Tolerance for liver injury, kidney injury, and PML decreased with age but the risk tolerance for injection, skin rash, and thyroid injury were not significantly different across age groups. Older participants (>51 years of age) exhibited lower tolerance to liver, kidney, and PML risks than those <41 years of age.
Additionally, researchers stated that in general risk tolerance increased with disability, and those who reported minimal or no disability (PDDS score 0) had the least tolerance to all risks, and those who reported a PDDS score ≥6 had the highest tolerance to all risks.
Those participants currently taking DMTs exhibited 2- to 10-fold higher tolerance than those not taking any therapy with the risk tolerance to infection, liver injury, and PML significantly higher (P <.0001) in DMT users. Participants on infusion therapies reported the highest tolerance to all 6 risks, while those on injectables reported a lower tolerance.
Overall, study participants exhibited the highest tolerance for infection and thyroid injury (risk tolerance 1:1000 for both) and the least tolerance for kidney injury and PML (1:1,000,000 for both).
Asked about the additional questions this research opens up, Fox explained that they only asked about 1 efficacy scenario (50% reduction in relapse rate and 30% slowing in disability progression), so they are unsure of how this applies to other levels of efficacy. Similarly, there were only 6 complications studied and there are many more that could be considered, too.

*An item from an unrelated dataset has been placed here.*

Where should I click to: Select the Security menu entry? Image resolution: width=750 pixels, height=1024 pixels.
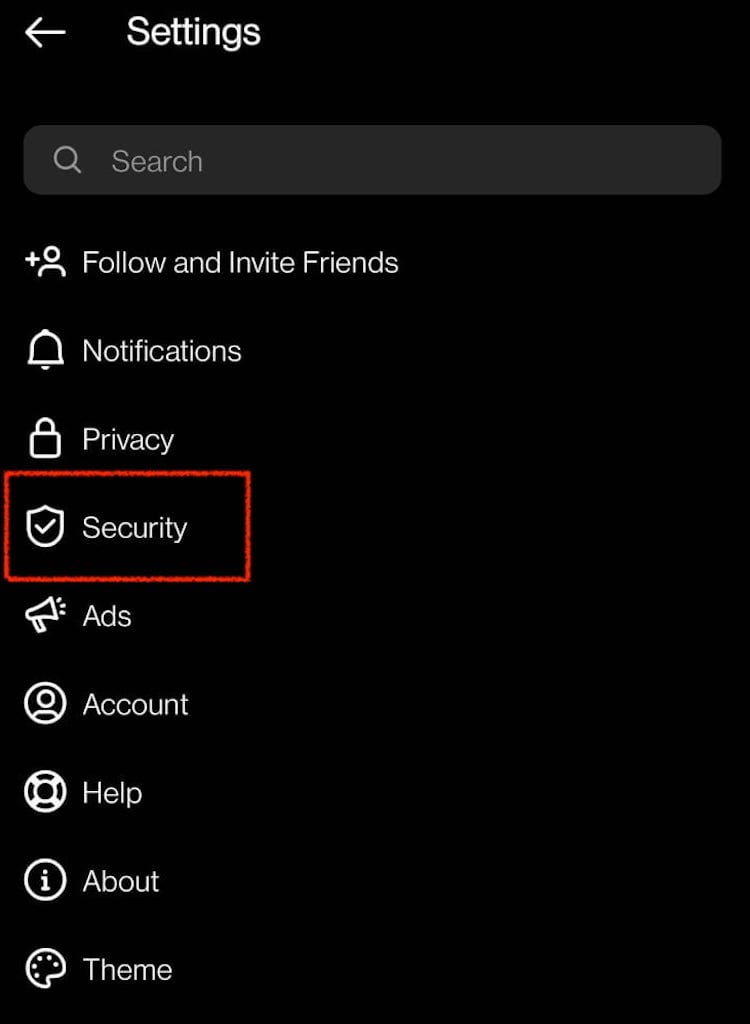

The study provides clinicians with an understanding that patient characteristics like sex, age, disability level, and current DMT use are more likely to accept different risks of therapies indicating that treatment preferences across these characteristics are more than likely going to be different.
C, MSW, et al. A survey of risk tolerance to multiple sclerosis therapies. Neurology. 2019;92:1—9.